La pressione, tuttavia, non viene solo dall'interno. Gli Stati Uniti stanno cercando di creare una rete internazionale per isolare Tehran. Ideologicamente l'Iran rappresenta tutto quello che gli Stati Uniti non vogliono vedere in Medioriente: un Paese teocratico in grado di sviluppare l'arma nucleare. Tuttavia c'è da domandarsi se un Paese che ha investito così tanto nell'educazione, al contrario dell'Irak di Saddam, sia propenso a sacrificare quanto fatto fino ad ora. Secondo quanto sta accadendo nel Golfo Persico è da mettere in dubbio una "first strike policy" da parte di Tehran. Questo non significa che nella visione strategica di Washington, un Paese teocratico con l'arma nucleare non complichi il puzzle mediorientale. I rapporti arabo-persiani sono, per motivi strategici, in una fase di distensione. Il piano di Dubai come world-gateway attira anche l'Iran. La florida attività economica degli Emirati Arabi non può lasciare indifferente "l'altra sponda" del Golfo Persico.

Ciò che più preoccupa dell'Iran è la questione petrolifera. Gli Stati Uniti stanno cercando di isolare il mercato iraniano dai partner internazionali. La Cina, sapendo che l'Iran aveva tutto l'interesse ad avere un partner economico che sedesse nel Consiglio di Sicurezza ha firmato un accordo commerciale per aggiudicarsi parte dell'output di gas liquido prodotto in Iran. Secondo lo sviluppo degli impianti di trasporto di greggio e di gas, l'Iran rientra nella "west move" cinese. Il consumo dell’output interno di petrolio ammonta già al 40% del totale. Se il consumo, come previsto, aumenterà nei prossimi anni, Tehran sarà costretta ad avere una maggiore compliance con partner internazionali perché godrà meno dei ricavi dell'oro nero.

Chi sono i due maggiori candidati alla Presidenza?

Ali Akbar Hashemi Rafsanjani
Riformatore o riformista? Si presenta come il candidato che presenterà riforme graduali e che può ottenere consenso dei cittadini e dell'establishment. Non ha caratteristiche peculiari. Con lui al governo la situazione rimarrà la stessa con promesse di maggiori riforme soprattutto riguardo le libertà.
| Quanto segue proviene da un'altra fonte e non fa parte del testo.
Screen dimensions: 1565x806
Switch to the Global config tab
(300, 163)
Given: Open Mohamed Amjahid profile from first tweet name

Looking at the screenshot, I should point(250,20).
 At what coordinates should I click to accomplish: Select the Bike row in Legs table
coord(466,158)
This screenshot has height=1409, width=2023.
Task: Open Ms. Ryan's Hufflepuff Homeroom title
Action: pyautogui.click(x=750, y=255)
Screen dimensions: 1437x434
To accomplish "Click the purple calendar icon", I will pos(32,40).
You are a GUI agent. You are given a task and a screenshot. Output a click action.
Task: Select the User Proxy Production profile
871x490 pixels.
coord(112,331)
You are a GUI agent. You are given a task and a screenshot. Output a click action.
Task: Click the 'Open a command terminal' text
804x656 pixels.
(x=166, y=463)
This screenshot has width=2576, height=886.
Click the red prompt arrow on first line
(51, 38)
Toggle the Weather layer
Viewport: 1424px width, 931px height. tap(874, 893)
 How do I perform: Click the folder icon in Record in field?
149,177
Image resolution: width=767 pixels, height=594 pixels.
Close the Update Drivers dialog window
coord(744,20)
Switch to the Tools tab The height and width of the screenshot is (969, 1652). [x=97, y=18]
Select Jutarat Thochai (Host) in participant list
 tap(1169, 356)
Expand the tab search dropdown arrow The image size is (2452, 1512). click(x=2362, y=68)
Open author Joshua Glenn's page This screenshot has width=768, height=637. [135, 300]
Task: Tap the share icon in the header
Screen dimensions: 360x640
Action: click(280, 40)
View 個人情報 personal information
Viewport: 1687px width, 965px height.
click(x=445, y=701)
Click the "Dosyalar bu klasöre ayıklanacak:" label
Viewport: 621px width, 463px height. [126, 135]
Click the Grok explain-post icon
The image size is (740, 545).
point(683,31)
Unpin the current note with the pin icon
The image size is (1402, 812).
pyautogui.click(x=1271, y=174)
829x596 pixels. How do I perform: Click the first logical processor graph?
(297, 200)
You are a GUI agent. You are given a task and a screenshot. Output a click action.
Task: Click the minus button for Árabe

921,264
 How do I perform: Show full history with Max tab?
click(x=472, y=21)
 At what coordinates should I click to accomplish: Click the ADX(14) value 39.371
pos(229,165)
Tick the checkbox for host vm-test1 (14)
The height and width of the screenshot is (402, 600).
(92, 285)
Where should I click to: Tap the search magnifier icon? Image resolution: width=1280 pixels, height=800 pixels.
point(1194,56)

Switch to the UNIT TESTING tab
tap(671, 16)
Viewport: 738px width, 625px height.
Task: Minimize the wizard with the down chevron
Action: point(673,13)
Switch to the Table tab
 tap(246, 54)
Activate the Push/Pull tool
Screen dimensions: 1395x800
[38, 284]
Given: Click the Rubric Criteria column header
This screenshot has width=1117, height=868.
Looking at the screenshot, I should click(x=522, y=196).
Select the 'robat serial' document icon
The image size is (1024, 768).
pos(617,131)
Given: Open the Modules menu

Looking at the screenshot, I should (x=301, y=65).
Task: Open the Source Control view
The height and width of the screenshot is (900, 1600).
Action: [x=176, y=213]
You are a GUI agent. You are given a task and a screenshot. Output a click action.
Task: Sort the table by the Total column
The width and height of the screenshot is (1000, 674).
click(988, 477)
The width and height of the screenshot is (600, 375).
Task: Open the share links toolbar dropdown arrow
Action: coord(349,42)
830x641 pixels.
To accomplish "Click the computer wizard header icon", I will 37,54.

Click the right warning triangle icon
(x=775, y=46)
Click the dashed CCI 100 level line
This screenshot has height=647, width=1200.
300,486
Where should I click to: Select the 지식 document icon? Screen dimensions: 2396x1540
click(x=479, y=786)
Una sua vittoria sarà l'indicatore che l'Iran cambierà più lentamente ma ad un ritmo costante.

Mustafa Moin
Riformista. Ex Ministro dell'Educazione. Portatore di riforme, gode dell'appoggio di un'ampia fetta dell'elettorato giovanile. Vuole la liberazione degli oppositori politici e vuole ristabilire i rapporti diplomatici con Washington.

Il risultato delle elezioni di domani risulta ancora incerto. Non è esclusa una vittoria di un outsider della lista degli otto. Questa elezione sarà comunque un ottimo barometro della geopolitica mediorientale.